**Work to complete:**
1) Please list the four factors that the abstract on g-C₃N₄/BiVO₄ heterojunctions says were varied during the synthesis.
2) Decide whether each statement below agrees with the abstract on g-C₃N₄/BiVO₄ heterojunctions: (a) the heterojunction removed up to 87 % of tetracycline; (b) the synthesis was optimized with a full factorial design; (c) the mineralization degree for acetaminophen was 35 %. Answer yes or no for each, quoting the words from the abstract that settle it.

───── Extracted text ─────

Pharmaceutical emerging pollutants photodegradation by the action of g-C3N4/BiVO4 heterojunctions

Emerging contaminants are increasingly common in natural resources causing adverse health effects on humans, animals, and the environment. Thus, recently, a significant need for research to develop sustainable purification approaches to remove these pollutants from wastewater plants is required. Heterogenous photocatalysis represents a promising approach to remove traces of these pollutants from wastewater using semiconductor oxides. Some of the most promising materials for this purpose are g-C₃N₄ and BiVO₄, which when combined in a heterojunction favor high efficiencies to remove water trace pollutants, e.g., pharmaceuticals. Therefore, this work proposes the optimization of the synthesis of the g-C₃N₄/BiVO₄ heterojunction by microwave-hydrothermal method (MW-H) with an orthogonal L₉ Taguchi design of experiments. During the synthesis, four factors were changed: load of BiVO₄, power, temperature, and time of the MW-H method, to find the optimal conditions to obtain g-C₃N₄/BiVO₄ heterojunctions with outstanding efficiencies to remove trace drugs of acetaminophen and tetracycline, contributing to proposes solutions for water purification. The g-C₃N₄/BiVO₄ heterojunction promoted efficiencies to remove both drugs up to 74 % for acetaminophen and 87 % for tetracycline, confirming mineralization degree of 21 and 35 %, respectively. A mechanism for the decomposition of the organic molecules was proposed through the study of oxidant species.

───── Data extracts ─────

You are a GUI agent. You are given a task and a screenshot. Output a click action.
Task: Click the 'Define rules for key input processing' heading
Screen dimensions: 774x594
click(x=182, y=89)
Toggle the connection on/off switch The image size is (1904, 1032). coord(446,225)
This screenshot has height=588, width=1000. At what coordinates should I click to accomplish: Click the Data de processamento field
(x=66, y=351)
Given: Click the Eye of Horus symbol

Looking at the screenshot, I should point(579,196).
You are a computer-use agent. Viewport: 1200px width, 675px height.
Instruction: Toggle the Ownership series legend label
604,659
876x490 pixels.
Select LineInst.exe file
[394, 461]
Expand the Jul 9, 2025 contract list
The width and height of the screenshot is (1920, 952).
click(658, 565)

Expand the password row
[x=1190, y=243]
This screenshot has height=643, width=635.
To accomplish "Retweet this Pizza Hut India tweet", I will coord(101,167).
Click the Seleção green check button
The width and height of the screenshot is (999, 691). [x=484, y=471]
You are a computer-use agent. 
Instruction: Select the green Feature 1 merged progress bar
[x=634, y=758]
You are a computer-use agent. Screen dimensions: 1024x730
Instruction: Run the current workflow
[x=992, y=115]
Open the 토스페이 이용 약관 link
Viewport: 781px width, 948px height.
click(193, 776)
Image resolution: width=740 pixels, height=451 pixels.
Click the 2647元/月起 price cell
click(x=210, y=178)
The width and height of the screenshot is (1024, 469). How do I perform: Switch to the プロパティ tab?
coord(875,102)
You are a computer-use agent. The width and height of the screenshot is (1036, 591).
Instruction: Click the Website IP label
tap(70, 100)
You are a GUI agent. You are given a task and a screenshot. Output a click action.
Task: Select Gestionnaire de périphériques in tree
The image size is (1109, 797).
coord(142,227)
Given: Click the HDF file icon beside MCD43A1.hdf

─────

**Exercise results:**
1)
- load of BiVO₄
- power
- temperature
- time of the MW-H method

2)
(a) Yes: "up to 74 % for acetaminophen and 87 % for tetracycline"
(b) No: "with an orthogonal L₉ Taguchi design of experiments"
(c) No: "confirming mineralization degree of 21 and 35 %, respectively"